Hell Hole Tour and Giveaway



Hell Hole: The Official Screenplay
by Donald Firesmith and Leland Anderson
Genre: SciFi, Paranormal Horror

When a huge hole opens up in the path of a controversial new pipeline, the oil company’s head of safety convinces her estranged husband to fly up to Alaska’s North Slope and investigate. But when geologist Jack Oswald rappels down into the mysterious pit, he discovers it is unlike anything he has ever seen. Giant wolf-like creatures attack the nearby protester camp, slaughtering both wildlife and people. When they kill protesters and even the oil company’s armed guards, a member of a secret society dedicated to defending humanity from demons has no choice but to reveal herself. The survivors soon learn there are worse monsters than hellhounds. To repair his broken marriage, Jack only needs to save his wife, defeat a devil, seal the hell hole, and put an end to Armageddon. What could possibly go wrong?


This movie script for the full-length feature film, Hell Hole, is based on Donald Firesmith's novel, Hell Holes: What Lurks Below.





Hell Holes
Book 1: What Lurks Below

It’s August in Alaska, and geology professor Jack Oswald prepares for the new school year. But when hundreds of huge holes mysteriously appear overnight in the frozen tundra north of the Arctic Circle, Jack receives an unexpected phone call.
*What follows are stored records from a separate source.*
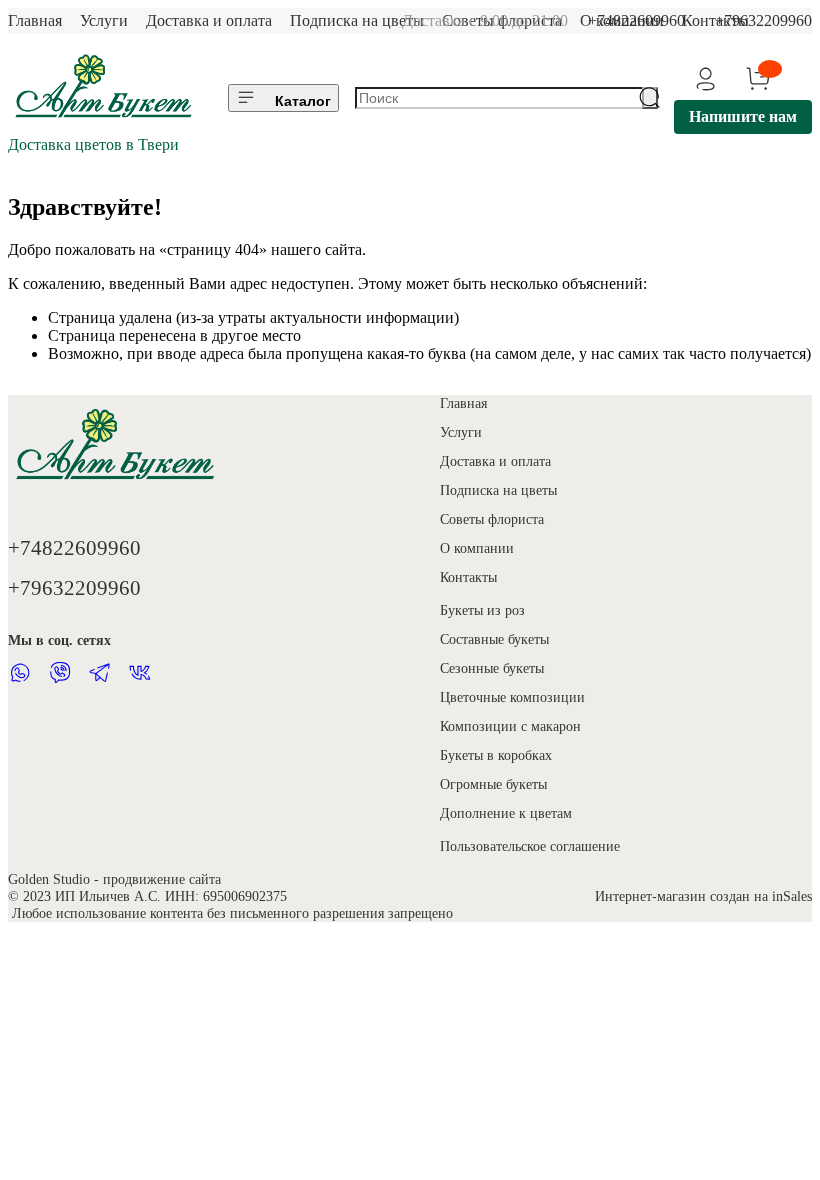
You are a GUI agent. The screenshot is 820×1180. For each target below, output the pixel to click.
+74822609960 (636, 20)
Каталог (303, 101)
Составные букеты (494, 639)
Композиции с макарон (510, 726)
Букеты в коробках (496, 755)
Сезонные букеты (492, 668)
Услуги (104, 20)
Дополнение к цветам (506, 813)
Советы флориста (492, 519)
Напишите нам (743, 116)
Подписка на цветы (357, 20)
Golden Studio (49, 879)
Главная (35, 20)
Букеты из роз (482, 610)
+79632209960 (763, 20)
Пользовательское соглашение (530, 846)
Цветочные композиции (512, 697)
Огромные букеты (493, 784)
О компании (477, 548)
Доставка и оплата (209, 20)
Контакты (468, 577)
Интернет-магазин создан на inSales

An oil company exec hires Jack to investigate, and he picks his climatologist wife and two of their graduate students as his team. Uncharacteristically, Jack also lets Aileen O’Shannon, a bewitchingly beautiful young photojournalist, talk him into coming along as their photographer. When they arrive in the remote oil town of Deadhorse, the exec and a biologist to protect them from wild animals join the team. Their task: to assess the risk of more holes opening under the Trans-Alaska Pipeline and the wells and pipelines that feed it. But they discover a far worse danger lurks below. When it emerges, it threatens to shatter Jack’s unshakable faith in science. And destroy us all…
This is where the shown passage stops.